Enhancing effects of ceramide derivatives on 1,25-dihydroxyvitamin D3-induced differentiation of human HL-60 leukemia cells

Differentiation-inducing therapy by agents such as 1,25-dihydroxyvitamin D3 [1,25-(OH)2D3] represents a useful approach for the treatment for cancer, including acute myeloid leukemia (AML). Recent studies demonstrated that the combined administration of 1,25-(OH)2D3 and differentiation-enhancing agents could alleviate the side effects of 1,25-(OH)2D3 and improve the rate of long term survival. In this study, we determined the enhancing activities of ceramide derivatives on 1,25-(OH)2D3-induced differentiation of human myeloid leukemia HL-60 cells. Importantly, some of these derivatives—namely, A2, B3, and H9—enhanced the 1,25-(OH)2D3-induced differentiation of HL-60 cells in a concentration-dependent manner.

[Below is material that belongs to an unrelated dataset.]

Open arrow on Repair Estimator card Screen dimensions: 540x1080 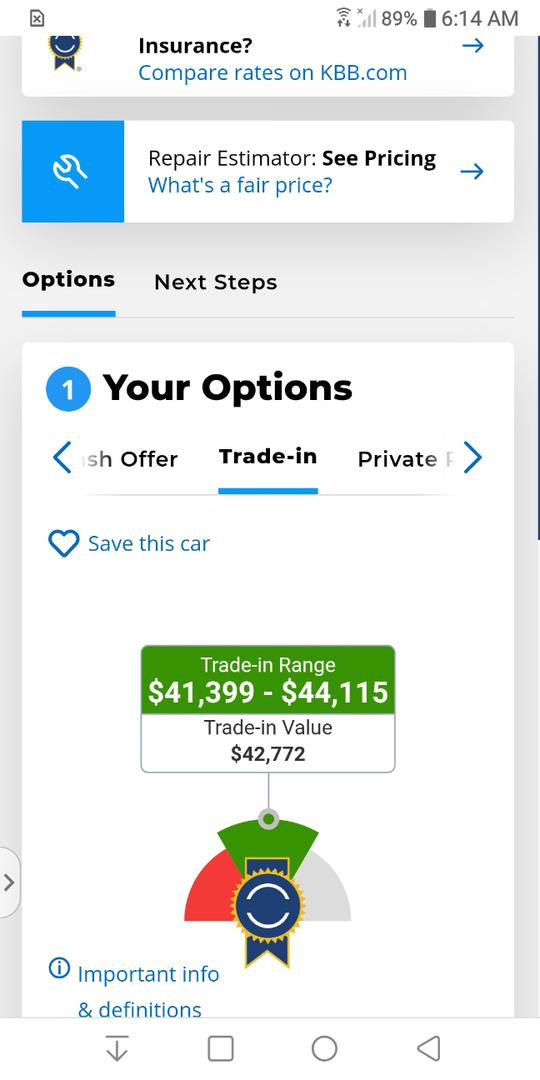pos(472,172)
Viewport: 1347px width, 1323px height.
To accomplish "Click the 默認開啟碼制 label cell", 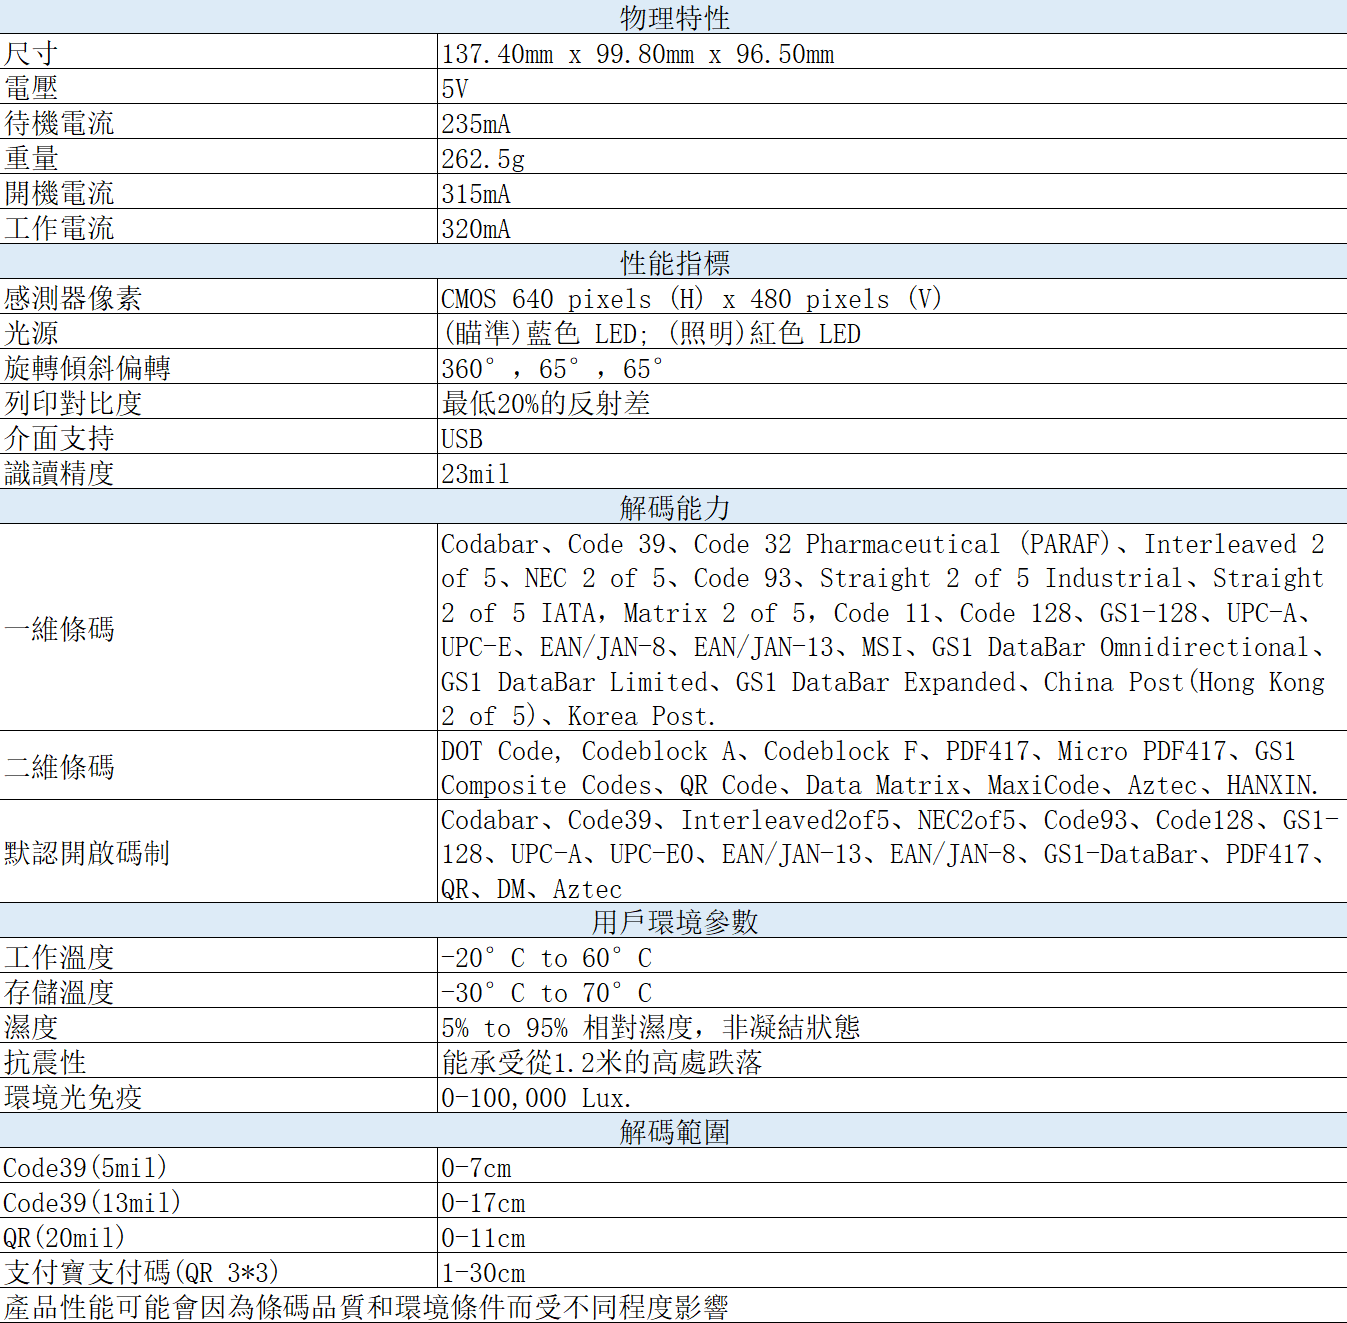I will point(87,853).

In addition, the morphologic studies using Giemsa staining and flow cytometric analysis demonstrated that the combined treatment of 1,25-(OH)2D3 with one of the three analogues, A2, B3, and H9, directed the HL-60 cells into monocytic lineage, but not into granulocytic lineage. The inhibition studies demonstrated that A2, B3, and H9, enhanced 1,25-(OH)2D3-induced differentiation of HL-60 cells via the PI3-K/PKC/JNK/ERK pathways. The ability of ceramide derivatives to enhance the differentiation-inducing potential of 1,25-(OH)2D3 may contribute to an effective therapy for AML.